**PROBLEM**
Copy out the entire passage below on inspiration, writing, and telling one's stories, word for word.

(TEXT BLOCK Opens)

If we have both open airways and clean air, we trust in our continued ability to breathe. If I keep my mind open and let the breezes of experience flow through, can I learn to trust that ideas will come? I am reminded of two of the qualities of mindfulness: non-striving, which is about being, rather doing; and non-attachment, which means letting go of the idea that things have to turn out a certain way.

Maybe I am my own muse. By being and trusting who I am, letting go of fixed ideas, and not being afraid to wait, inspiration will come – just like my next breath.

What do you have to say?

There are times when writing is a struggle as I search for ideas and the right words to convey them.  Other times, when I have a compelling story I want to tell, the words just flow and the entire process seems so easy. Having a chance to tell our stories can be incredibly cathartic, even if we don’t share them with anyone else.

I thought of this when I read a story by Chris Richards in the Washington Post this week about a program to help veterans of the wars in Iraq and Afghanistan write songs. The veterans work with professional songwriters in a workshop setting. They tell their stories, pulling together images and memories of their experiences, and the songwriters create a melody and work it into a song. The veterans find the experience to be very healing, giving them an outlet for expression that is hard to find anywhere else.

About 20 years ago, the writer Maxine Hong Kingston started a similar project in California for Vietnam War veterans (see her book, The Fifth Book of Peace). Theirs was strictly a writing workshop, not music, but the purpose was the same – giving the vets an opportunity to tell their stories, in a safe place, without judgment. Kingston began the process as a way of working out a loss of her own, and together with the veterans, found some peace along the way.

Some people keep diaries throughout their lives. Many of us had them as teenagers – an outlet for our angst, emotional ups and downs, and rants against our parents. But a journal devoted to a specific topic or purpose can be a helpful tool in dealing with stress, whether it’s everyday stress or the more intense stress caused by wartime experiences.

(TEXT BLOCK Closes)
(DATA RECORDS Opens)

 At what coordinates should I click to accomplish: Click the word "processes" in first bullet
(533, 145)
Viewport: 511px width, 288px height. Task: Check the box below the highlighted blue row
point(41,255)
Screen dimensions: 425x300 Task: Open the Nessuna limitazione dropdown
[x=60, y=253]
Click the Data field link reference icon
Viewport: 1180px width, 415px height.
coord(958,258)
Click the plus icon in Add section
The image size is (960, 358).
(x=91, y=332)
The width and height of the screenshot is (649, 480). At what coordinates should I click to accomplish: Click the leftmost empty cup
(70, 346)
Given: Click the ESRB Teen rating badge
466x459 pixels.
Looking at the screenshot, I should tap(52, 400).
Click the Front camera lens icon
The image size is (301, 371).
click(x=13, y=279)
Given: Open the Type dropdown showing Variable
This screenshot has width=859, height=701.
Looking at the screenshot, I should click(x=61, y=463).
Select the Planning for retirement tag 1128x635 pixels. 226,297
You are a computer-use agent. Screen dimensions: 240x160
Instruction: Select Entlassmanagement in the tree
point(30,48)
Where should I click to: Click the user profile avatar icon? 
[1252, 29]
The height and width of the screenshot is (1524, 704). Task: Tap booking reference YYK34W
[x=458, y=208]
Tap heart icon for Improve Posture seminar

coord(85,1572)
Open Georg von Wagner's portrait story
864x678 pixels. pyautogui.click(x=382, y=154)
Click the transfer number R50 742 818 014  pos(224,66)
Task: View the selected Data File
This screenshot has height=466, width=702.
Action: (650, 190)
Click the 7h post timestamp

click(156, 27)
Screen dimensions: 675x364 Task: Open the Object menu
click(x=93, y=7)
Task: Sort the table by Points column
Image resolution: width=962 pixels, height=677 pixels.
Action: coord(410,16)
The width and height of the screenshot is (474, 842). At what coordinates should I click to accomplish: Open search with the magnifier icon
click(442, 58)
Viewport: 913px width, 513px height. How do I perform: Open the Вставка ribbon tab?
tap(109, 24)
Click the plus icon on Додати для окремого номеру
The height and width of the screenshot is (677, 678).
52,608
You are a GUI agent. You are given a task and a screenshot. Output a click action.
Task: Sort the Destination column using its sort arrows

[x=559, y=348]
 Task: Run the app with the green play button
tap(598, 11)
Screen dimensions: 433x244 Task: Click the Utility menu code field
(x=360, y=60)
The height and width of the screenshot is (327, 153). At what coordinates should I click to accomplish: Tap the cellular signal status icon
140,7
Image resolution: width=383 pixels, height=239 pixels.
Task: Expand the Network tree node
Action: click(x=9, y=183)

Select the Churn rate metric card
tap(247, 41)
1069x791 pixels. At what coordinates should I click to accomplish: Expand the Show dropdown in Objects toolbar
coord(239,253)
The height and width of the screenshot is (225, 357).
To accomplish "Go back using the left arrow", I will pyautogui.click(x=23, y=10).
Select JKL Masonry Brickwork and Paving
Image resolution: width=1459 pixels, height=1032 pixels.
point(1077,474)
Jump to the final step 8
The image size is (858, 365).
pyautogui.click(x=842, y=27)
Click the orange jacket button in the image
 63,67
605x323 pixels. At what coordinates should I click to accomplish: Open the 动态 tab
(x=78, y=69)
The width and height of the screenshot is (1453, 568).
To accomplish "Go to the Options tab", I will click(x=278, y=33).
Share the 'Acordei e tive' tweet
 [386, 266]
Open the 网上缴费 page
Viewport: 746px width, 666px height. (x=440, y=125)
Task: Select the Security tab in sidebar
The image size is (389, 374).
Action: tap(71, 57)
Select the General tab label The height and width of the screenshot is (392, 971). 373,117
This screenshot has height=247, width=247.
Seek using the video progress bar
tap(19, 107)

(DATA RECORDS Closes)

**SOLUTION FOR THIS PROBLEM**
If we have both open airways and clean air, we trust in our continued ability to breathe. If I keep my mind open and let the breezes of experience flow through, can I learn to trust that ideas will come? I am reminded of two of the qualities of mindfulness: non-striving, which is about being, rather doing; and non-attachment, which means letting go of the idea that things have to turn out a certain way.

Maybe I am my own muse. By being and trusting who I am, letting go of fixed ideas, and not being afraid to wait, inspiration will come – just like my next breath.

What do you have to say?

There are times when writing is a struggle as I search for ideas and the right words to convey them.  Other times, when I have a compelling story I want to tell, the words just flow and the entire process seems so easy. Having a chance to tell our stories can be incredibly cathartic, even if we don’t share them with anyone else.

I thought of this when I read a story by Chris Richards in the Washington Post this week about a program to help veterans of the wars in Iraq and Afghanistan write songs. The veterans work with professional songwriters in a workshop setting. They tell their stories, pulling together images and memories of their experiences, and the songwriters create a melody and work it into a song. The veterans find the experience to be very healing, giving them an outlet for expression that is hard to find anywhere else.

About 20 years ago, the writer Maxine Hong Kingston started a similar project in California for Vietnam War veterans (see her book, The Fifth Book of Peace). Theirs was strictly a writing workshop, not music, but the purpose was the same – giving the vets an opportunity to tell their stories, in a safe place, without judgment. Kingston began the process as a way of working out a loss of her own, and together with the veterans, found some peace along the way.

Some people keep diaries throughout their lives. Many of us had them as teenagers – an outlet for our angst, emotional ups and downs, and rants against our parents. But a journal devoted to a specific topic or purpose can be a helpful tool in dealing with stress, whether it’s everyday stress or the more intense stress caused by wartime experiences.